## Working data
***
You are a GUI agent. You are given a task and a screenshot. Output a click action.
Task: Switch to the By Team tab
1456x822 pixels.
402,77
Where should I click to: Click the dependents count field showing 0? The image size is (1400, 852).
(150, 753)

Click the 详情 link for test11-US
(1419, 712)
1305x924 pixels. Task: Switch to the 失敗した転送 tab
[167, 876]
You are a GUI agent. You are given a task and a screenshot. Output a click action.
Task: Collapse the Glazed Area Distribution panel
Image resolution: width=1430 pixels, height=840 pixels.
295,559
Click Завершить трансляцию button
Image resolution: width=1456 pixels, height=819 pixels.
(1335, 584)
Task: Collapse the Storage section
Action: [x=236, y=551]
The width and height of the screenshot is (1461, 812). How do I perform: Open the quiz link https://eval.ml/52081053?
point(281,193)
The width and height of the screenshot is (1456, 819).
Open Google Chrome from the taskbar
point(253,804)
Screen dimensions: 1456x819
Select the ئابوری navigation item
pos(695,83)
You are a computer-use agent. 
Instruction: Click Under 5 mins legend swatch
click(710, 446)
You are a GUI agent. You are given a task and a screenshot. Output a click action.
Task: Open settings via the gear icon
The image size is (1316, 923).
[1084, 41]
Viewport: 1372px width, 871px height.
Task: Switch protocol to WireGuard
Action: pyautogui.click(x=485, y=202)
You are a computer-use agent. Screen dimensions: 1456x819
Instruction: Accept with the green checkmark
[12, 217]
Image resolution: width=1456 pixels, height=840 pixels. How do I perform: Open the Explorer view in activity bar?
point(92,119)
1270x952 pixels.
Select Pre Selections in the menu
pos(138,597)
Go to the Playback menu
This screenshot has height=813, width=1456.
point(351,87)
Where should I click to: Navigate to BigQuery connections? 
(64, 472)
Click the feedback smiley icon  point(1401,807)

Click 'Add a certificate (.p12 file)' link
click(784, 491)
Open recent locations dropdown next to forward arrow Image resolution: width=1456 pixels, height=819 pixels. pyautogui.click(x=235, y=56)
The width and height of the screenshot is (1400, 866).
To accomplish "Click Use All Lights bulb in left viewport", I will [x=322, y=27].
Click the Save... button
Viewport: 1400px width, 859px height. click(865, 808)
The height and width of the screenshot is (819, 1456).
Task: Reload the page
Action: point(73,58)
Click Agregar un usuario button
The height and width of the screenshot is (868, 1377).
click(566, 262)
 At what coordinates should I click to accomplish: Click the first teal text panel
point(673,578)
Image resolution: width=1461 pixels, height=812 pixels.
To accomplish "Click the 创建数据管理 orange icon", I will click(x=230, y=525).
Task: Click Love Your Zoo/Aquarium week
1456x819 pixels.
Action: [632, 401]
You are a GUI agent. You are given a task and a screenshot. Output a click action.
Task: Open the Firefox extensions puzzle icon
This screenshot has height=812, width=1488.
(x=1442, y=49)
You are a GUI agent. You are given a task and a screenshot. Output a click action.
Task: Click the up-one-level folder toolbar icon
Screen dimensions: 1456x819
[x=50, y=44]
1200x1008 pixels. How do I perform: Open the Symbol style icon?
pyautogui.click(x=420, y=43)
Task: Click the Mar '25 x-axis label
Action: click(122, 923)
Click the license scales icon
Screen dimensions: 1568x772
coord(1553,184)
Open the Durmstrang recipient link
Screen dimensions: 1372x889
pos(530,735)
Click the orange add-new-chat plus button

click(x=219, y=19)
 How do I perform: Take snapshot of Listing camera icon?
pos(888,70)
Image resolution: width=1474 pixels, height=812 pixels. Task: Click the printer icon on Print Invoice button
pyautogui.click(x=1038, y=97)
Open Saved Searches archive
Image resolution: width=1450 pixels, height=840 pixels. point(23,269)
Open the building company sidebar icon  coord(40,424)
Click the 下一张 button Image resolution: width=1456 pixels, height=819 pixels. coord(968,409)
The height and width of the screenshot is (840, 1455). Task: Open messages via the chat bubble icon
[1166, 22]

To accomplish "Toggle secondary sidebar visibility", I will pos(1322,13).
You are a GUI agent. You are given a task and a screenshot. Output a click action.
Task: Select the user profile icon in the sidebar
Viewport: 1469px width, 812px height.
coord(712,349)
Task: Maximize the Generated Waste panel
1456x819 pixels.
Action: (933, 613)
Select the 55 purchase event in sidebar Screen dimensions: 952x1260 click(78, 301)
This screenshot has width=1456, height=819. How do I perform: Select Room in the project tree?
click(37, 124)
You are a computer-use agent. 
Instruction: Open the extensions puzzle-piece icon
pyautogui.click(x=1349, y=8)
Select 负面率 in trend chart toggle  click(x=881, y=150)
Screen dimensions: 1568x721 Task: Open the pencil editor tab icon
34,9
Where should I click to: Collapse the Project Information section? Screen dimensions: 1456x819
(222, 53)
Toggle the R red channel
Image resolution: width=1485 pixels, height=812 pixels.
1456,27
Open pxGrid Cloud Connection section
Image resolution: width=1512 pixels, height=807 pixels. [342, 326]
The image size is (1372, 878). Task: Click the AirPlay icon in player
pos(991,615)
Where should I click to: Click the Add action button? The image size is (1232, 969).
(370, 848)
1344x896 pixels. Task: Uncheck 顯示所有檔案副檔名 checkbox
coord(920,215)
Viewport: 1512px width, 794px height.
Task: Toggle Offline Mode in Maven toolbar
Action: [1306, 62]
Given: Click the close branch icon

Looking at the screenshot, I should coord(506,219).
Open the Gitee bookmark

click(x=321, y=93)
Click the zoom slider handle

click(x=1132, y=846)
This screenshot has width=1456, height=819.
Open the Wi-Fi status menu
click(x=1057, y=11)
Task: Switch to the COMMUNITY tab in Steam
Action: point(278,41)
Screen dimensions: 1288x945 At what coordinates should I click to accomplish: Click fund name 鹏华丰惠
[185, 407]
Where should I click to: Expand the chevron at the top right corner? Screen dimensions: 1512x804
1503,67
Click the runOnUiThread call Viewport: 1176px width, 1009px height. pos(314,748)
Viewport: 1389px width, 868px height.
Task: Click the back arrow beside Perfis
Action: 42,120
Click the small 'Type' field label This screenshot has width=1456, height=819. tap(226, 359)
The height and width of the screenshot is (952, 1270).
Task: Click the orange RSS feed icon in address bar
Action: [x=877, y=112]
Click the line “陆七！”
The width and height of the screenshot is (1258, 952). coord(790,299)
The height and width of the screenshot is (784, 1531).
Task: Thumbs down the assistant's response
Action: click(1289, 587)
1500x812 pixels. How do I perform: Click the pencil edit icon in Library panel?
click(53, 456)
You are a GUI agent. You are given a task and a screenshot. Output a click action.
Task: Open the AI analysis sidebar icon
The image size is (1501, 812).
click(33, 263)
***
## Exercise aim
Only the lines above that include the word "will" belong in the answer; copy each one.

## Solution
To accomplish "Click Use All Lights bulb in left viewport", I will [x=322, y=27].
To accomplish "Click the 创建数据管理 orange icon", I will click(x=230, y=525).
To accomplish "Toggle secondary sidebar visibility", I will pos(1322,13).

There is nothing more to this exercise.